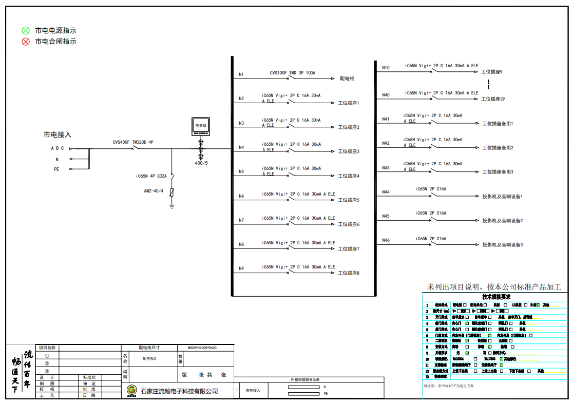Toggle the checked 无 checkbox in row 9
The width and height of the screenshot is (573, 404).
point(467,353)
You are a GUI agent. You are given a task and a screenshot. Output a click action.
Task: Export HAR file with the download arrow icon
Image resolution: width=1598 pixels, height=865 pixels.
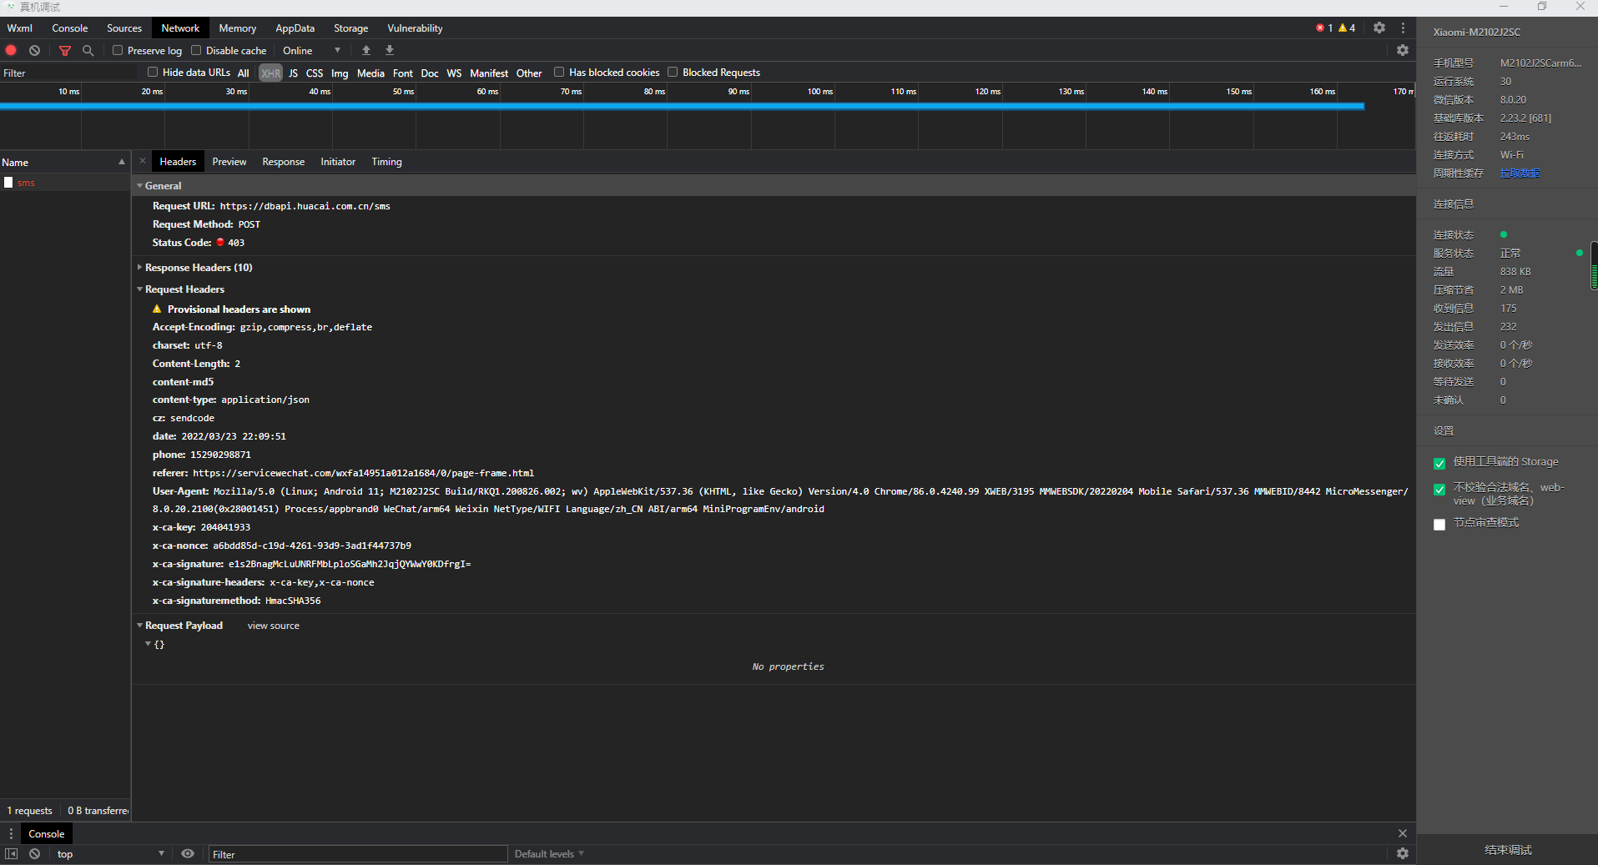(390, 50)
...
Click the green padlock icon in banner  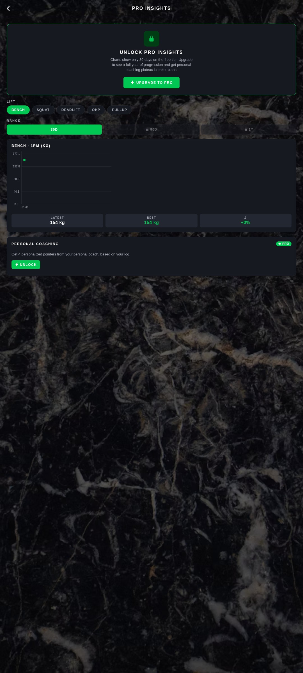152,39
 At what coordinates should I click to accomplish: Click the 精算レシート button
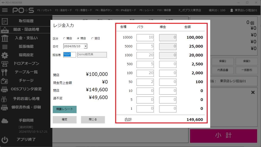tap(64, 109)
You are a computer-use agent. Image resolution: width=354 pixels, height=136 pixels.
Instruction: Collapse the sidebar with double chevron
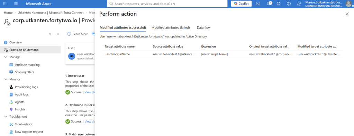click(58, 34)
--
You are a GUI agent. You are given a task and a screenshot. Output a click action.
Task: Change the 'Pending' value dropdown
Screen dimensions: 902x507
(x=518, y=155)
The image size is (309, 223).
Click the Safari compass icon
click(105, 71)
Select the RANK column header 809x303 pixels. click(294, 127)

**WHAT TO WORK ON**: After locating the line holding "Click the Safari compass icon" above, output exactly that line and every line after it through the line holding "Select the RANK". Include nothing else.

**REPLY TO THE TASK**:
Click the Safari compass icon
click(105, 71)
Select the RANK column header 809x303 pixels. click(294, 127)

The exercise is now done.